Requirements: Which lines in the listing below contain the string "entry"? Show each of them in full.

Records from a data source:
---

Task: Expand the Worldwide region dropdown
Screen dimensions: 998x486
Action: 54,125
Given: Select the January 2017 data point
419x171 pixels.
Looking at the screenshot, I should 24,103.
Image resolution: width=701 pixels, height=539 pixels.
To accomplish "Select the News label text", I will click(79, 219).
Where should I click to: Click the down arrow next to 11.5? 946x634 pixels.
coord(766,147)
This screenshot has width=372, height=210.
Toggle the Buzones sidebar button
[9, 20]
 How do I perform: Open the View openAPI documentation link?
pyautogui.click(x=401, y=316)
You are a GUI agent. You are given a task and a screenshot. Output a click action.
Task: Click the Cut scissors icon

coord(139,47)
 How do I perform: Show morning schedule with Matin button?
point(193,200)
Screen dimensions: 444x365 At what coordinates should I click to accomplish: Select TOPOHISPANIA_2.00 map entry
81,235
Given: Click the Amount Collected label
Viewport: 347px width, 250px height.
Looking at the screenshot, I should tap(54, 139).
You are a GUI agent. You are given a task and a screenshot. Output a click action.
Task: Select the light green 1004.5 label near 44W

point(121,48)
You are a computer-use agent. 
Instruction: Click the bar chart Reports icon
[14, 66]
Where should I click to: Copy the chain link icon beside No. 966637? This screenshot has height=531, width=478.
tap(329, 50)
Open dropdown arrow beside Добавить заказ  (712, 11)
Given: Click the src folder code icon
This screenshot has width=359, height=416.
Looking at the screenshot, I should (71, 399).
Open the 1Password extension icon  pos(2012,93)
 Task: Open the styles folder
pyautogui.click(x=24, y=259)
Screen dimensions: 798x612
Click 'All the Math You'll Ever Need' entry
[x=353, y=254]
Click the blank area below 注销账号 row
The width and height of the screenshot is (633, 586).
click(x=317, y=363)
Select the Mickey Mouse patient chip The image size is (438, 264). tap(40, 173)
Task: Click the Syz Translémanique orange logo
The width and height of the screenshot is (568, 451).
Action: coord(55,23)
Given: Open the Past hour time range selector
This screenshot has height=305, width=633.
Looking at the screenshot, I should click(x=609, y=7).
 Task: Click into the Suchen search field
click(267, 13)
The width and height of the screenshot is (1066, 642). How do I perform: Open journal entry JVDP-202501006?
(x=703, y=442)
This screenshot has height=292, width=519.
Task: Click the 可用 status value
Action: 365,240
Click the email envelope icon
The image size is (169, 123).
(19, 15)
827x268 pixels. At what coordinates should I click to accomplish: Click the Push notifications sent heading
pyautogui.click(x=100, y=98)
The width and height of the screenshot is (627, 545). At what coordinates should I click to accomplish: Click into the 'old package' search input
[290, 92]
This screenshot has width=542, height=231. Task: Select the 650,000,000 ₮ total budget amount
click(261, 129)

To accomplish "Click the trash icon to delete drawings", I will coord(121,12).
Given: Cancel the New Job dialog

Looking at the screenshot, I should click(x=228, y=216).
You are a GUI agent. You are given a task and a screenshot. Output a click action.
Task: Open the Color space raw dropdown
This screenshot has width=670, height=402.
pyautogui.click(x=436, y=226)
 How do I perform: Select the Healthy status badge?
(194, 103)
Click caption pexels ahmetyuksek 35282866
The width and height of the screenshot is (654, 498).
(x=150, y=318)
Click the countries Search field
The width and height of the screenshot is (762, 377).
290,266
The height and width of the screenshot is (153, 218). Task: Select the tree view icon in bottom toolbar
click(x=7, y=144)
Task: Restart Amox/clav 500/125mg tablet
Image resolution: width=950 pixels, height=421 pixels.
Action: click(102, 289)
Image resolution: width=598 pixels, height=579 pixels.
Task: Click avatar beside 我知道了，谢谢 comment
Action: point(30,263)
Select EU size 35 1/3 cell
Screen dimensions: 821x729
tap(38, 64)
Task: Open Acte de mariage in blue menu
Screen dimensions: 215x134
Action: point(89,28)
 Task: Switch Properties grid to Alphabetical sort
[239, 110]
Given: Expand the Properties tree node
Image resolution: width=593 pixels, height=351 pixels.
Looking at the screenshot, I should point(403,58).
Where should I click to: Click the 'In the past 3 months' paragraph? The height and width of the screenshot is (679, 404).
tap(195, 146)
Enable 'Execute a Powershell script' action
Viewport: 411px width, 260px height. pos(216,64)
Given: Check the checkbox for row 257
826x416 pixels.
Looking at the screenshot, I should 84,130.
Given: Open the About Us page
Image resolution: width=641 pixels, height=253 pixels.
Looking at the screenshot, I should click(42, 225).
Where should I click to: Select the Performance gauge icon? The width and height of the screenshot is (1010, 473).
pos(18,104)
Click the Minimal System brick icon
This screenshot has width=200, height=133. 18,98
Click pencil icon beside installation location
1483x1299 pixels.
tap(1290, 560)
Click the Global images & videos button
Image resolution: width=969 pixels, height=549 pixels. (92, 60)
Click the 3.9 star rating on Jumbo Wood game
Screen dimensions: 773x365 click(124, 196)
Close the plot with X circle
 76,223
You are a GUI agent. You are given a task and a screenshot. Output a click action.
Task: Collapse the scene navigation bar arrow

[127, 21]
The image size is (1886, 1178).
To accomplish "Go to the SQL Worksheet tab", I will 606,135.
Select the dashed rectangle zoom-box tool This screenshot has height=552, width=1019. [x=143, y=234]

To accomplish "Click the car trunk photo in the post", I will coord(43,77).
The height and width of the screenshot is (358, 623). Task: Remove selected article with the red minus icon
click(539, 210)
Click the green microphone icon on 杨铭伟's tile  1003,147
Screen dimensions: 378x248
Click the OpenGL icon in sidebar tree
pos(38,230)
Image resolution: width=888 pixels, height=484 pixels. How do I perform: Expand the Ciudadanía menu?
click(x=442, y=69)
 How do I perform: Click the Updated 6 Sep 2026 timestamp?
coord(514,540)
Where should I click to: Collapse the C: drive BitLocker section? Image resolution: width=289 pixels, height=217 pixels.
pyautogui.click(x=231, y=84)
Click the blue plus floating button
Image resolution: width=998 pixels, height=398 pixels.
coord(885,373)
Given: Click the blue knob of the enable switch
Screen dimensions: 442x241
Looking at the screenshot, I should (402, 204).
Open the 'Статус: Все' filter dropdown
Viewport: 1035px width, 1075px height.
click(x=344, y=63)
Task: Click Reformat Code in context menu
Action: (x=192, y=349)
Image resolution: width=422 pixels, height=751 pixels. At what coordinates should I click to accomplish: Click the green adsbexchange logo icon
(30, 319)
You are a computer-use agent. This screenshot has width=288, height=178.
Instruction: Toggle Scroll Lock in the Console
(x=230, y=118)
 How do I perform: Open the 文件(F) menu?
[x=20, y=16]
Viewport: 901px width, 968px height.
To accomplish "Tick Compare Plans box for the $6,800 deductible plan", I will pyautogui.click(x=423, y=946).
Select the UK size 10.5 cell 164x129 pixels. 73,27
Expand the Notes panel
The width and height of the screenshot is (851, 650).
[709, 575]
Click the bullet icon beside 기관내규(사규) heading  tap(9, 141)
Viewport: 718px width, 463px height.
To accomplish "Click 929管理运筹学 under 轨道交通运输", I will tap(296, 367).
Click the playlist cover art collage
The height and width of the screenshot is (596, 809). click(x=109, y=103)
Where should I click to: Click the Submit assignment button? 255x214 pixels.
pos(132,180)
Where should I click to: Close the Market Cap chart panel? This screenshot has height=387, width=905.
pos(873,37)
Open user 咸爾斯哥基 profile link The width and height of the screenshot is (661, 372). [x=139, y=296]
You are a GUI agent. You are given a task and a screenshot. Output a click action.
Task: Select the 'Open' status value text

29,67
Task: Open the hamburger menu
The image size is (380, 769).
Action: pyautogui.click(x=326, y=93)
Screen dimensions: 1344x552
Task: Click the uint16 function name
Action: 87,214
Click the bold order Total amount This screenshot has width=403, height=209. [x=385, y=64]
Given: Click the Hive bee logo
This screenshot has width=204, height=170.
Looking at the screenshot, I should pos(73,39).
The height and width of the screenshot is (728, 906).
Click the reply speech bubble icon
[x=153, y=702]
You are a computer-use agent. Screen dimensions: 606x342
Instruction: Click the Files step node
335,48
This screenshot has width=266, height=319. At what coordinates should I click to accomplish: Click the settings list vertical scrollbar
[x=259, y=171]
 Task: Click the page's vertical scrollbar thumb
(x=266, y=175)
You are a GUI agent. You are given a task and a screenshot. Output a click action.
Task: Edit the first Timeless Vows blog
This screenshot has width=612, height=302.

---

Written response:
Screen dimensions: 444x365 At what coordinates should I click to accomplish: Select TOPOHISPANIA_2.00 map entry
Click 'All the Math You'll Ever Need' entry
The width and height of the screenshot is (1066, 642). How do I perform: Open journal entry JVDP-202501006?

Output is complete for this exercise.